저장 프로시저는 Snowflake 내부에서 실행되므로 그 점을 염두에 두고 작성하는 코드를 계획해야 합니다.

  • 사용되는 메모리양을 제한합니다. Snowflake는 필요한 메모리 양 측면에서 메서드에 제한을 둡니다. 지침은 Snowflake에서 적용한 제약 조건 내에서 유지되는 처리기 설계하기 섹션을 참조하십시오.

  • 처리기 메서드 또는 함수가 스레드로부터 안전한지 확인하십시오.

  • 규칙 및 보안 제한 사항을 따르십시오. UDF 및 프로시저의 보안 모범 사례 섹션을 참조하십시오.

  • 저장 프로시저를 호출자의 권한으로 실행할지 소유자의 권한으로 실행할지 여부를 결정합니다.

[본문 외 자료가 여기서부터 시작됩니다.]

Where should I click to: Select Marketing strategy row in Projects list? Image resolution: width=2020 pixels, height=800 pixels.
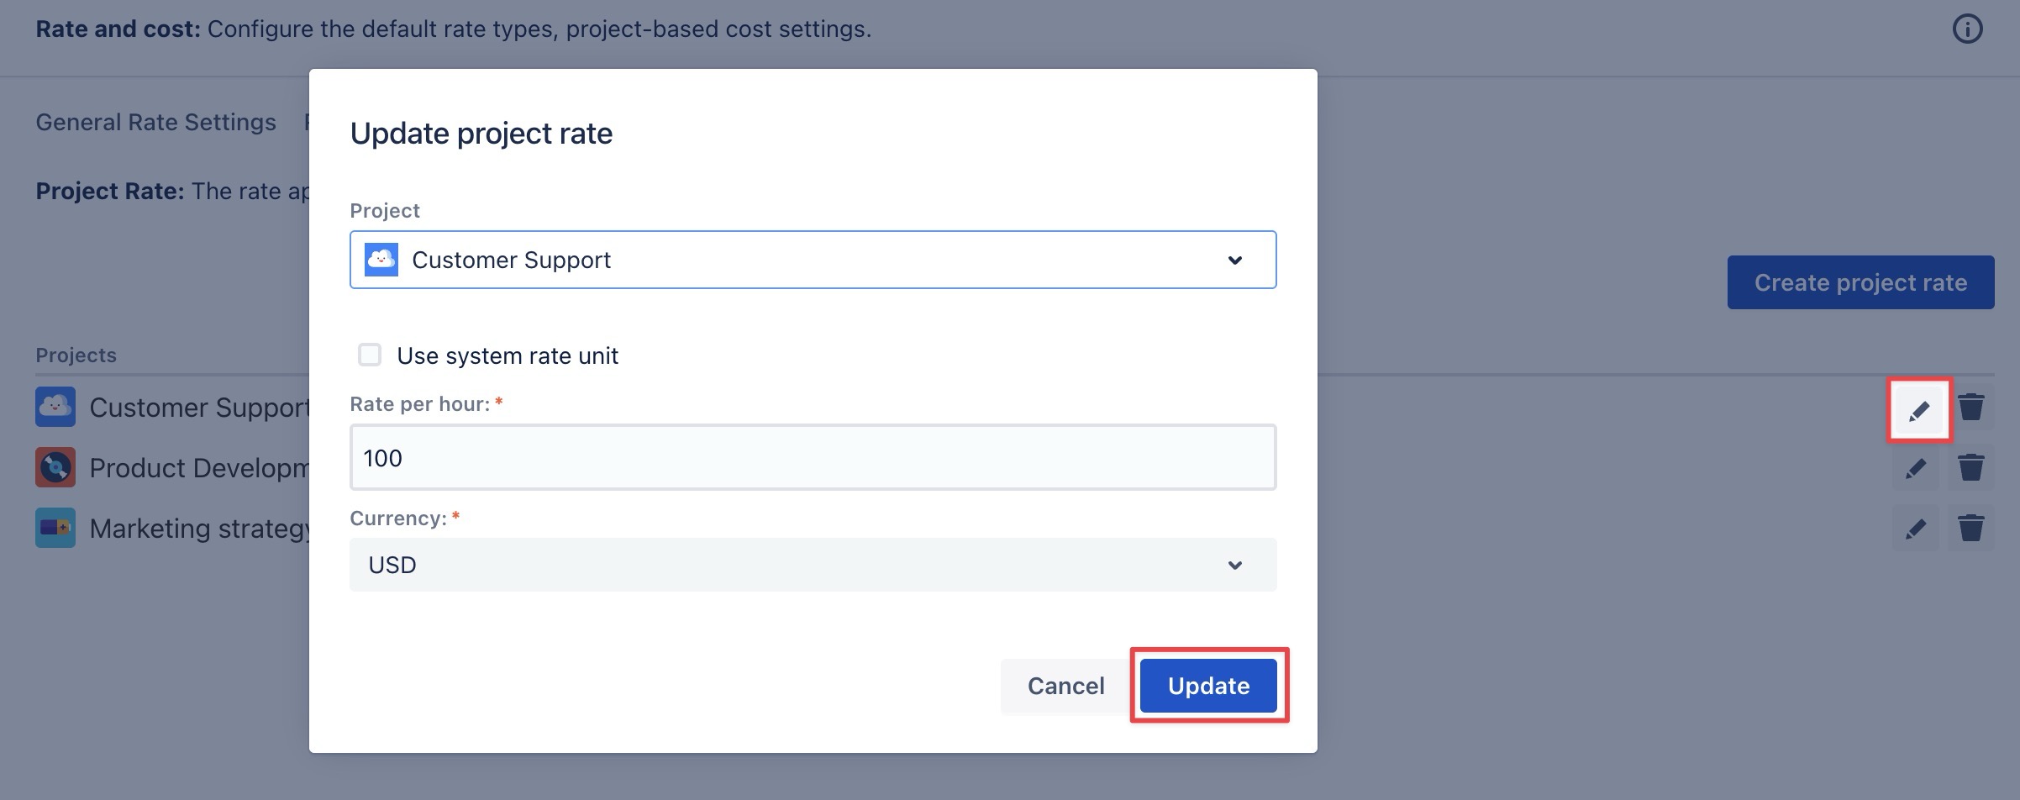click(200, 529)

  • 저장 프로시저를 실행하는 데 사용되는 snowflake-snowpark-python 버전을 고려하십시오. 저장 프로시저 출시 프로세스의 제한 사항으로 인해, Python 저장 프로시저 환경에서 사용할 수 있는 snowflake-snowpark-python 라이브러리는 보통 공개적으로 출시된 버전보다 한 버전 뒤처진 버전입니다. 다음 SQL을 사용하여 사용 가능한 최신 버전을 찾습니다.

    SELECT * FROM information_schema.packages WHERE package_name = 'snowflake-snowpark-python' ORDER BY version DESC;
    
    Copy

메서드 또는 함수 작성하기

저장 프로시저에 대한 메서드 또는 함수를 작성할 때 다음 사항에 유의하십시오.

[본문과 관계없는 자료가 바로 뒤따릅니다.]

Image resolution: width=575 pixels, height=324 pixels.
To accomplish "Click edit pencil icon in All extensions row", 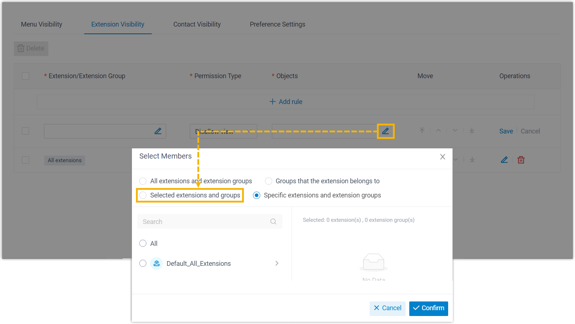I will tap(504, 160).
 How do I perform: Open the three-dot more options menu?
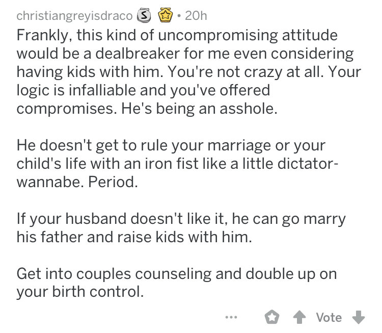pos(231,317)
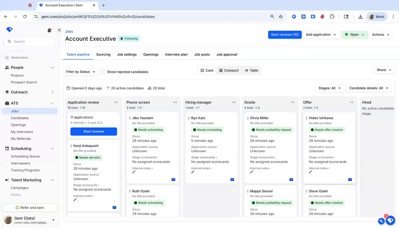Click the notifications bell icon
399x228 pixels.
point(49,30)
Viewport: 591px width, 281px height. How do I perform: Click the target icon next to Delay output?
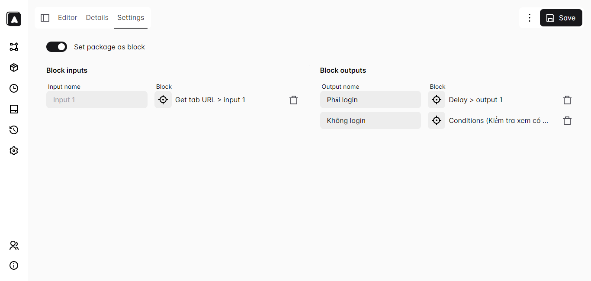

  • Snowpark Session 오브젝트를 메서드 또는 함수의 첫 번째 인자로 지정합니다. 저장 프로시저를 호출하면 Snowflake는 자동으로 Session 오브젝트를 생성하여 저장 프로시저에 전달합니다. (Session Session 오브젝트를 직접 만들 수는 없습니다.)

  • 나머지 인자와 반환 값의 경우, Snowflake 데이터 타입 에 해당하는 Python 타입을 사용합니다. Snowflake는 매개 변수 및 반환 형식에 대한 SQL-Python 데이터 타입 매핑 에 나열된 Python 데이터 타입을 지원합니다.

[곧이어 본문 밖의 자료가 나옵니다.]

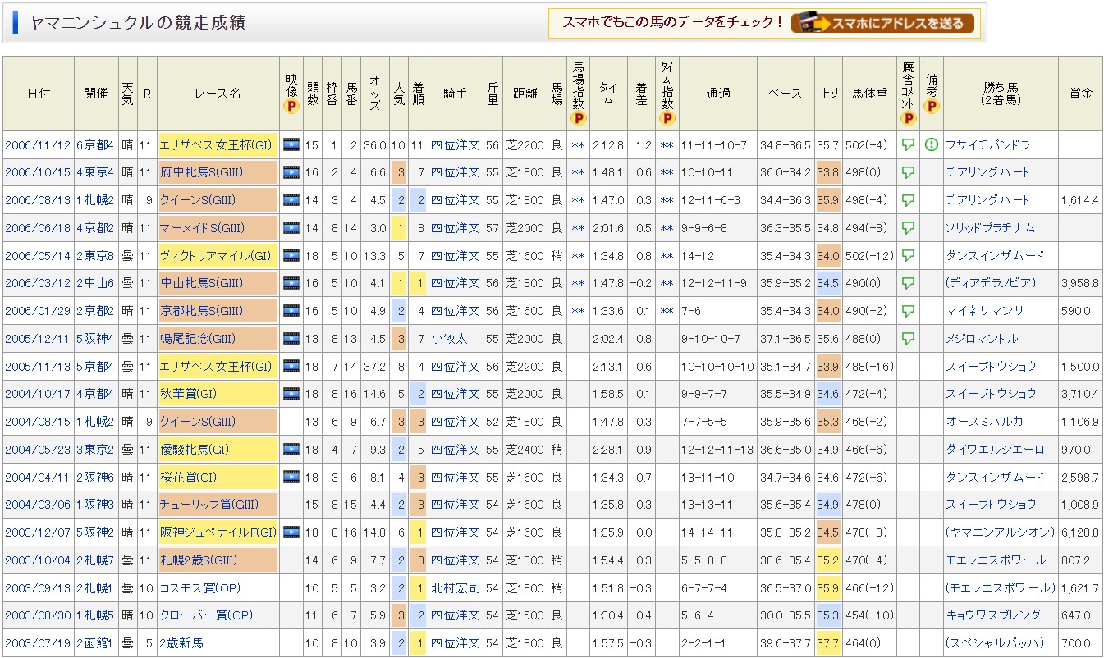Click jockey link 北村宏司
Screen dimensions: 1104x658
coord(455,587)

  • 프로시저의 핸들러 내에서 비동기 하위 작업을 실행하는 경우(예: DataFrame.collect_nowait 를 사용하는 경우) “실행 후 무시”는 지원되지 않습니다.

    즉, 상위 프로시저 작업이 완료될 때 핸들러가 아직 실행 중인 하위 쿼리를 발행하면 하위 작업은 자동으로 취소됩니다.

오류 처리

일반적인 Python 예외 처리 기법을 사용하여 프로시저 내에서 오류를 포착할 수 있습니다.

메서드 내에서 포착되지 않은 예외가 발생하면 Snowflake는 예외에 대한 스택 추적을 포함하는 오류를 발생시킵니다. 처리되지 않은 예외 로깅 이 활성화되면 Snowflake는 이벤트 테이블에 처리되지 않은 예외에 대한 데이터를 기록합니다.

코드에 종속성을 사용할 수 있도록 만들기

처리기 코드가 처리기 자체 외부에 정의된 코드(예: 모듈에 정의된 코드) 또는 리소스 파일에 의존하는 경우 이러한 종속성을 스테이지에 업로드하여 코드에서 사용 가능하게 만들 수 있습니다. 코드에 종속성을 사용할 수 있도록 만들기 섹션을 참조하시고, Python 워크시트에 대해서는 스테이지의 Python 파일을 워크시트에 추가하기 섹션을 참조하십시오.

SQL을 사용하여 저장 프로시저를 만드는 경우 CREATE PROCEDURE 문 을 작성할 때 IMPORTS 절을 사용하여 종속성 파일을 가리킵니다.